▸ **GIVEN INSTRUCTION A**: Copy the blog post about filling water stations from "All posts by" up to and including "repairs we perform.", word for word.

# SUPPLIED TEXT start

All posts by thompsonsm


Day 2: Back At It

Our second day started as normal: waking up, eating breakfast at the hotel, and meeting Arianna at the South Texas Human Rights Center. Since we spent most of yesterday attending to water stations, we have gotten into a groove. My main role has been the note taker. At every station, I note which station we are at, how many good gallons of water were left, how many spoiled gallons were found, and how many we leave behind. We also note any evidence of human activity (trash, footprints, etc) or any repairs we perform.

Me taking notes while Arianna and Dr. Latham examine a water station.
Me taking notes while Arianna and Dr. Latham examine a water station.

At one point, we were about to head to a station on a path our rental van couldn’t reach. Dr. Latham parked the van on the side of the road and we all squeezed into the truck. We made the water drop fairly quickly, and started back. When we were almost back, we saw a Texas Highway Patrol car pulled up behind our van. Dr. Latham and Arianna got out of the truck to figure out what was happening. Apparently they had watched us all get into the truck and drive off, and waiting to see what we had in our van. They saw our water and cooler and thought we were partaking in either a pick-up or drop-off migrants. They ran our plates and even took Dr. Latham’s information. Thankfully, they believed us when we said we were simply filling water stations, and sent us on our way.

We finished the last of one of the routes we started yesterday, and headed back to the center. There, we met a group of engineering students from Trinity University who have been working to design new water stations for the center. These stations are solar powered and transmit a satellite signal of the weight of the barrel, so that they are able to tell how many gallons of water are in each station without someone having to drive all the way out to the station. They also have a drawer for first aid supplies and the ability to charge cell phones. They are still working out the kinks in the systems, but they currently have two prototypes on a route that they are field testing in a place they can get to often and easily.

Prototype water station.
Prototype water station.

While we were at the center, a familiy member of a missing person, Byron, came to join us. He has a cousin who went missing in Falfurrias, so he often comes to town from out of state to search, get updates,  and to help however he can. He went out with everyone after a quick lunch to the route where the field prototypes are. While the Trinity students tried to fix the glitches in their programming, the rest of us ran the route they were on and filled more water stations. At our last station, we were met by the ranch manager. He is familiar with both Arianna and our team, he stopped to chat and said he would fumigate near a specific station because there was a family of scorpions living there.

We finished the route, and the engineers fixed their programming issues, and we headed back to the center. Our role then was to be the trainees on how to build the new stations. Selina of the STHRC was filming, and the students taught Arianna and ourselves how to put one of the new stations together. This way, when there are different volunteers, Arianna can be sure to assemble them correctly. There are a lot of wires and different parts involved, so it’s more complicated than the normal ones. The hardest part was raising the flag pole: they are heavy, tall, and if any wires get pinched the whole station won’t work. Thankfully, we built two without problem!

After we were finished, we headed back to the hotel to get cleaned up for dinner. We drove to La Mota, where Peggy and Bill Clark live. Getting to visit them is my favorite part of our trips here. I’m not sure why, but something about their home is so inviting and warm that it makes it seem like you are just down the street from your own home, not hundreds of miles away.

# SUPPLIED TEXT end
# SUPPLIED MATERIAL start

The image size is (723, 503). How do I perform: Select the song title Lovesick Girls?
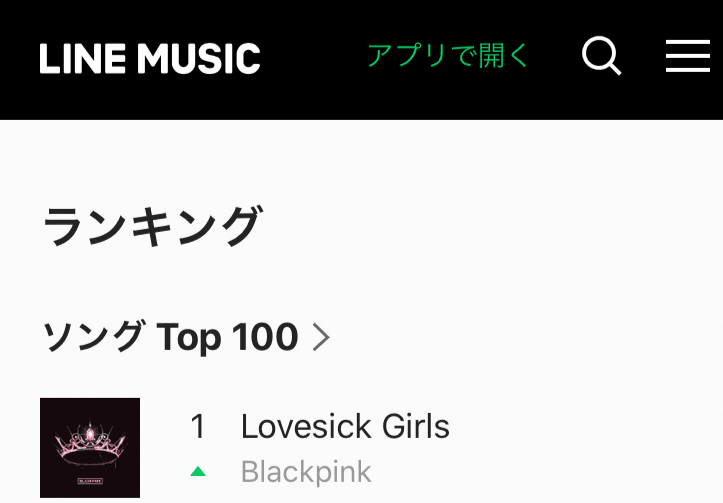click(345, 427)
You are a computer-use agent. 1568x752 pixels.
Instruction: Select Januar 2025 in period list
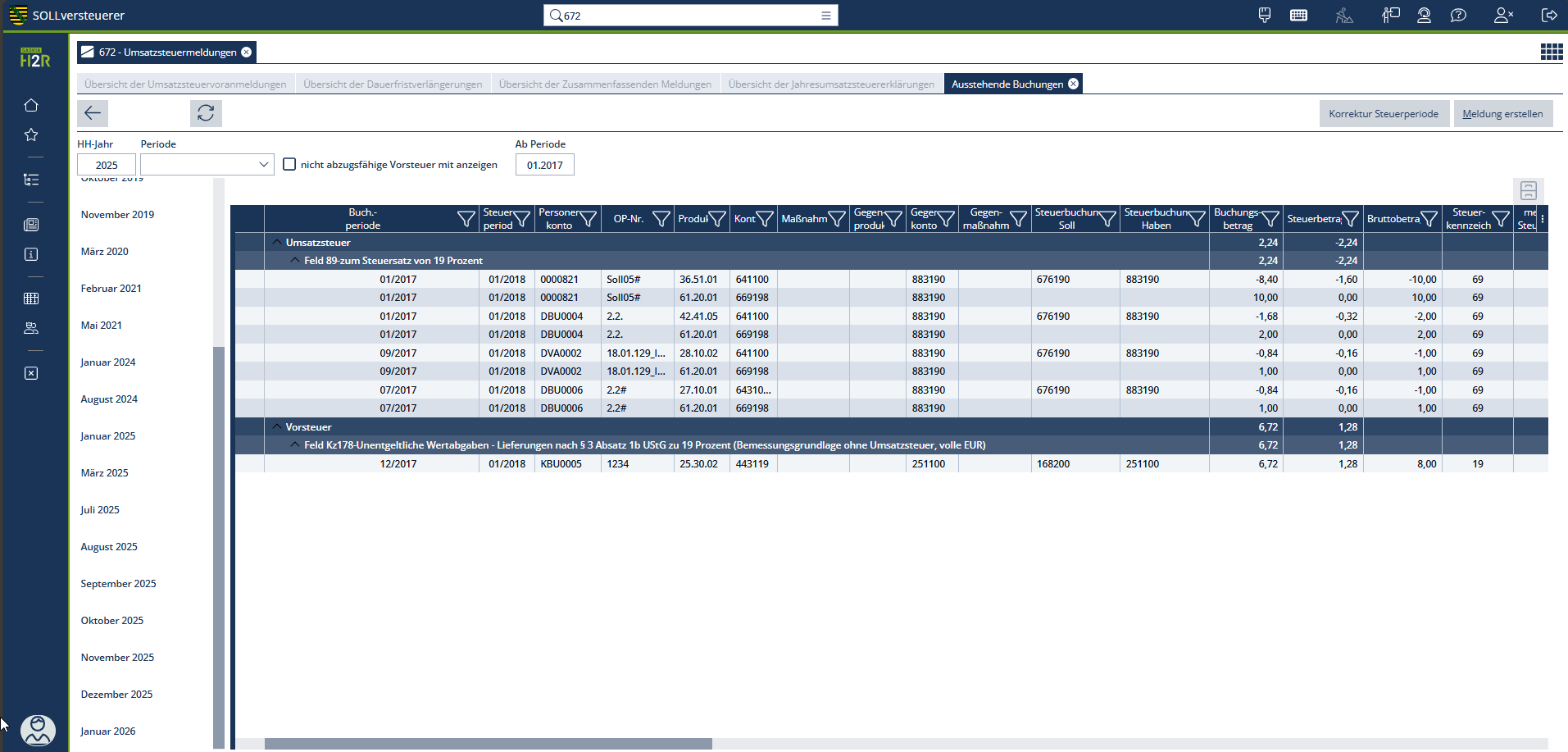click(108, 436)
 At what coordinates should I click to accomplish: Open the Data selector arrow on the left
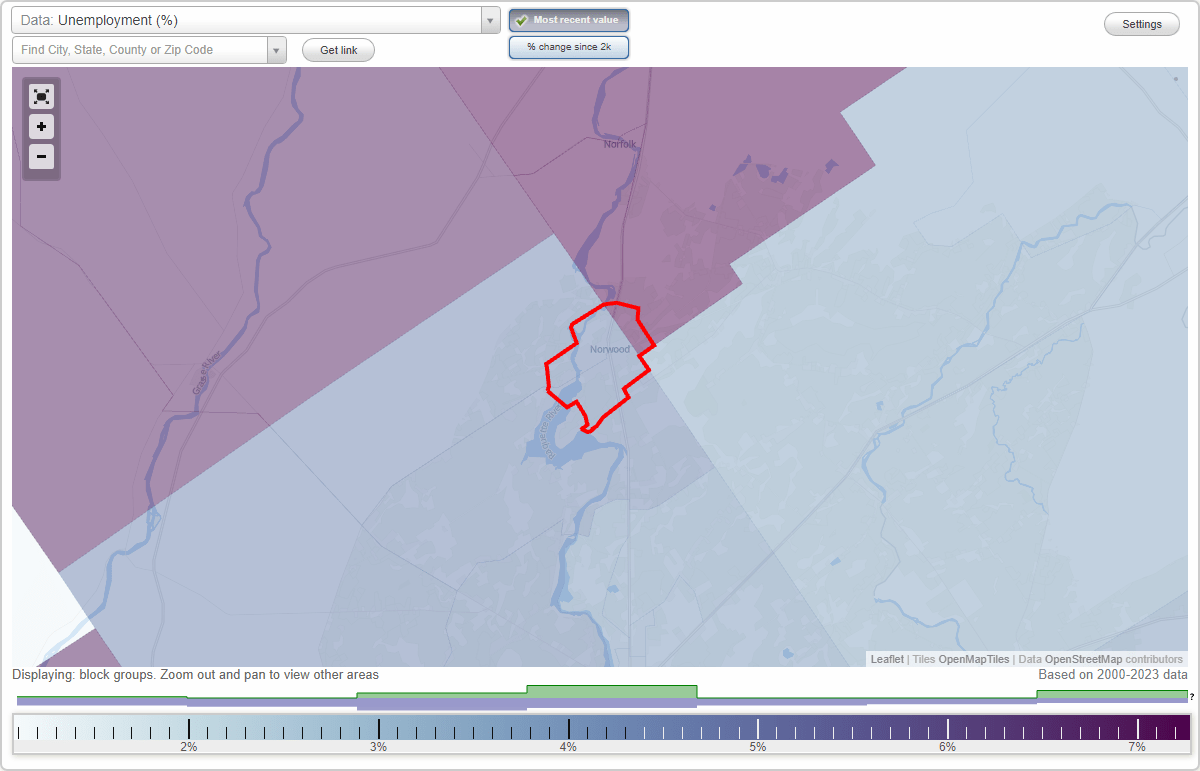point(489,19)
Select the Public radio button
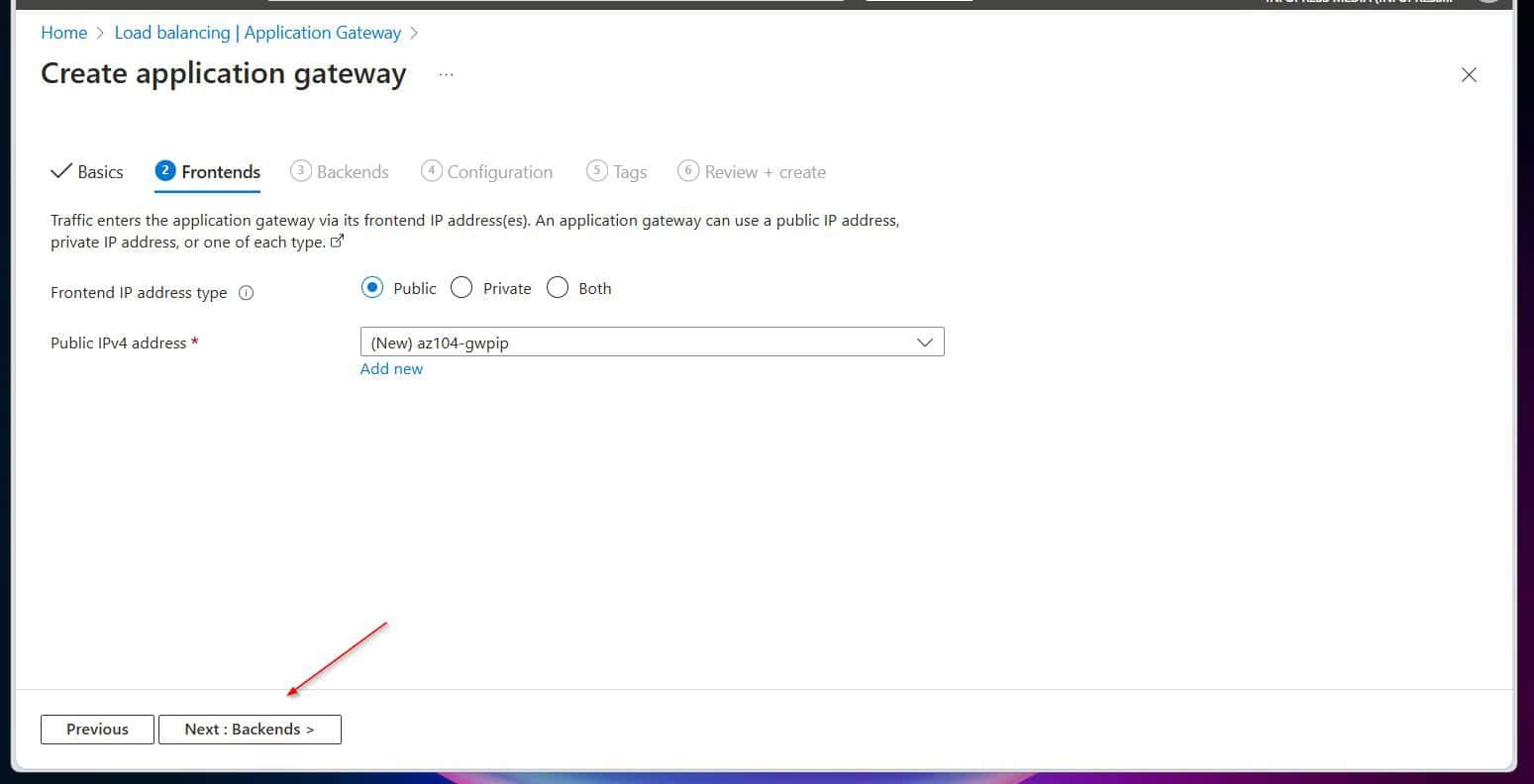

# SUPPLIED MATERIAL end

▸ **GIVEN INSTRUCTION B**: Write out every one of the rows that come after the blog post, word for word, and leave the pictures out.

▸ **FULL OUTPUT A**:
All posts by thompsonsm


Day 2: Back At It

Our second day started as normal: waking up, eating breakfast at the hotel, and meeting Arianna at the South Texas Human Rights Center. Since we spent most of yesterday attending to water stations, we have gotten into a groove. My main role has been the note taker. At every station, I note which station we are at, how many good gallons of water were left, how many spoiled gallons were found, and how many we leave behind. We also note any evidence of human activity (trash, footprints, etc) or any repairs we perform.

▸ **FULL OUTPUT B**:
The image size is (723, 503). How do I perform: Select the song title Lovesick Girls?
click(345, 427)
You are a computer-use agent. 1568x752 pixels.
Instruction: Select Januar 2025 in period list
click(108, 436)
 At what coordinates should I click to accomplish: Open the Data selector arrow on the left
point(489,19)
Select the Public radio button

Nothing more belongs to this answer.